* **THE TASK**: Begin at the line below that has "Viewport: 933px width, 575px height.". Stop after the line that has "the Pages axis", repeating each line exactly and leaving out the pictures.

Collected data:

-- Opening Marker --

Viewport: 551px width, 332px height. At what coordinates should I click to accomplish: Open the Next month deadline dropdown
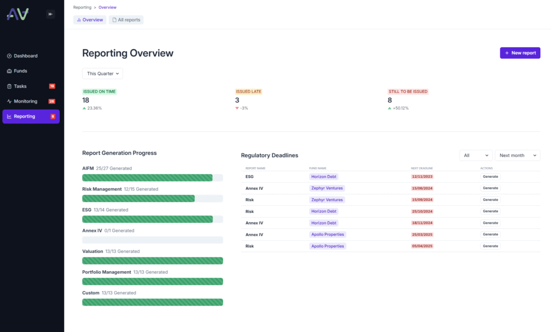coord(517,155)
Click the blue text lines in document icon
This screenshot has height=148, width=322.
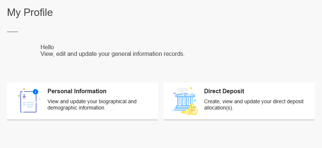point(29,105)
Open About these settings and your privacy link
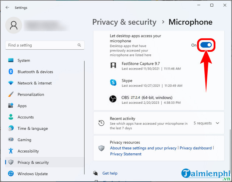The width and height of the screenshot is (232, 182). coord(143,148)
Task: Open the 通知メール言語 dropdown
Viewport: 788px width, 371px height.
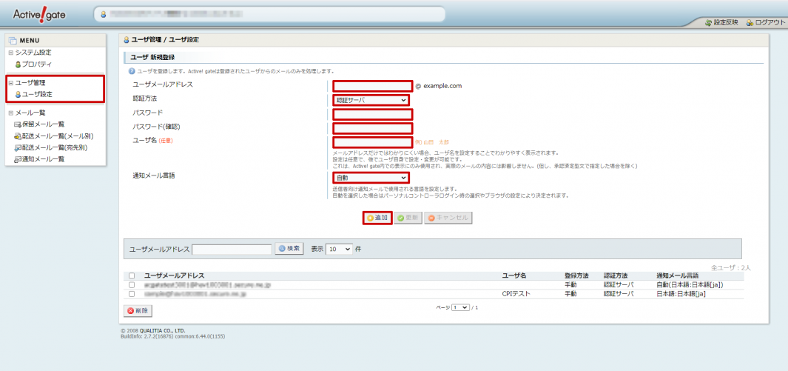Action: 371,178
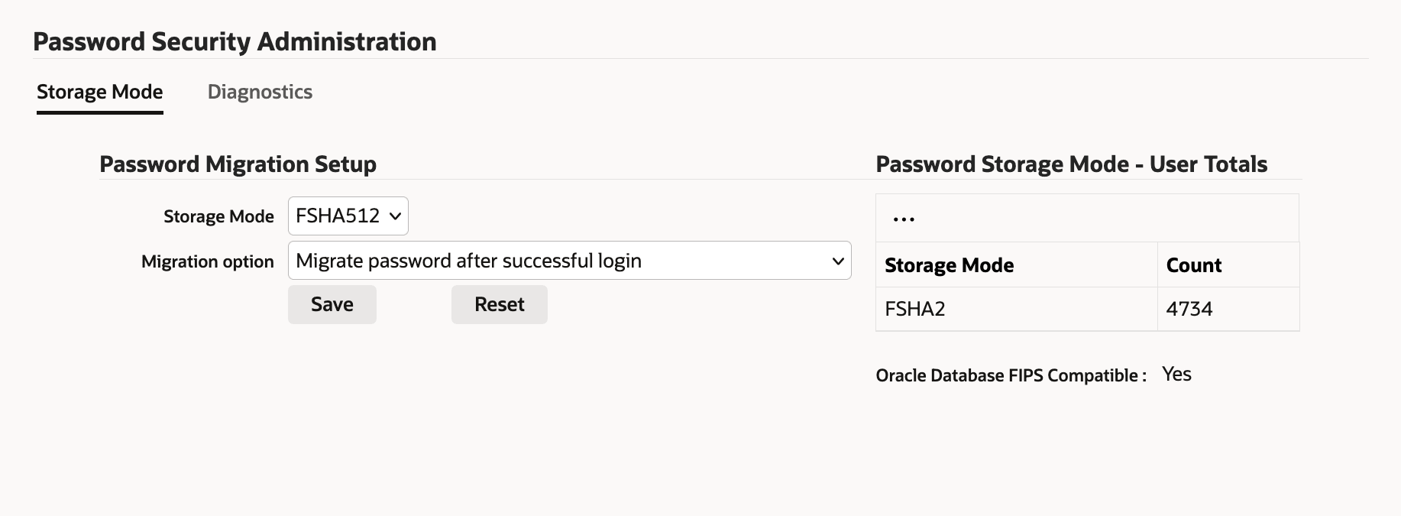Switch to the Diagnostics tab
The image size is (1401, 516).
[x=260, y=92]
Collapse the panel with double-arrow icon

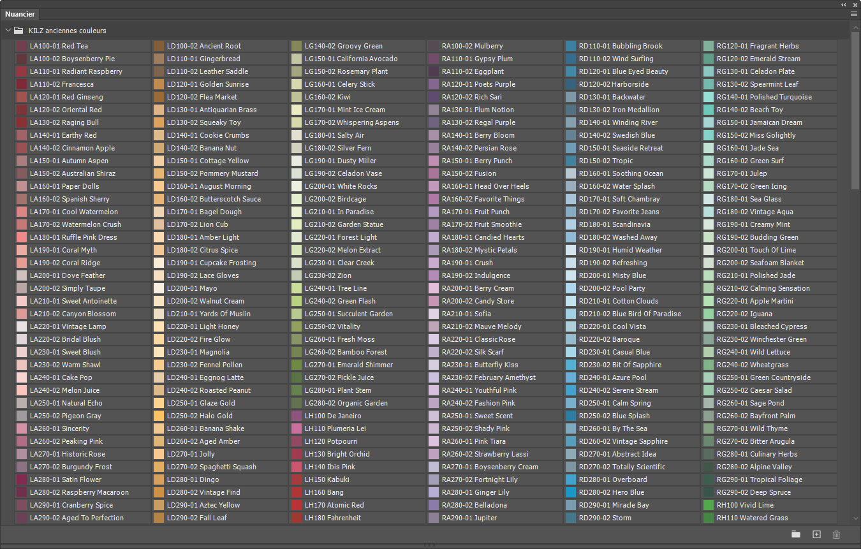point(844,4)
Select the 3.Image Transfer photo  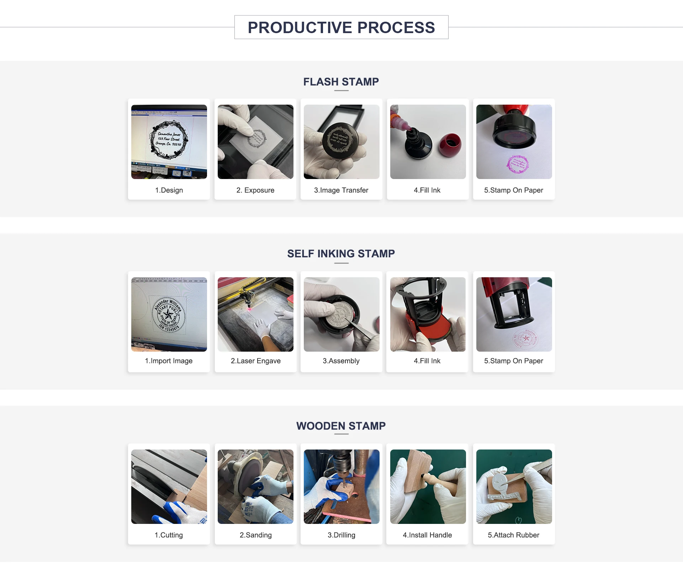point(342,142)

-- Closing Marker --
-- Opening Marker --

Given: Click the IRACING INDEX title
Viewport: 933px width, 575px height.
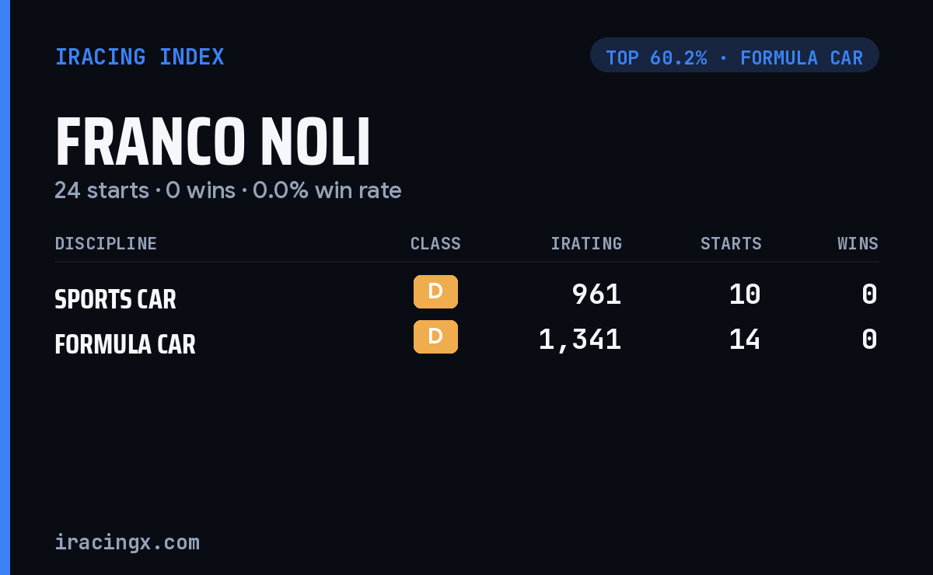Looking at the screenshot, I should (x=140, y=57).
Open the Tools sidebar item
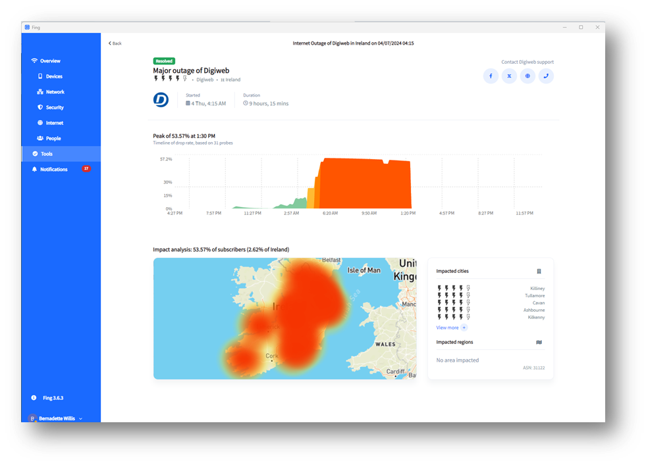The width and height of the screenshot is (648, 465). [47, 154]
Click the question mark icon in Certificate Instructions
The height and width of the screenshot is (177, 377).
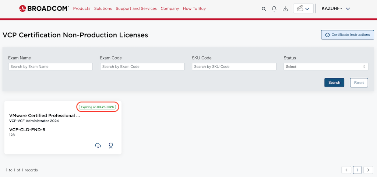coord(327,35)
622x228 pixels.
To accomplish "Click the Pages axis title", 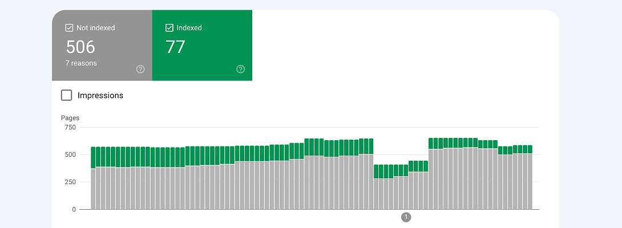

-- Closing Marker --

* **EXERCISE RESULT**:
Viewport: 933px width, 575px height.
Looking at the screenshot, I should (x=140, y=57).
Open the Tools sidebar item
The width and height of the screenshot is (648, 465). [47, 154]
Click the question mark icon in Certificate Instructions
The height and width of the screenshot is (177, 377).
coord(327,35)
622x228 pixels.
To accomplish "Click the Pages axis title", 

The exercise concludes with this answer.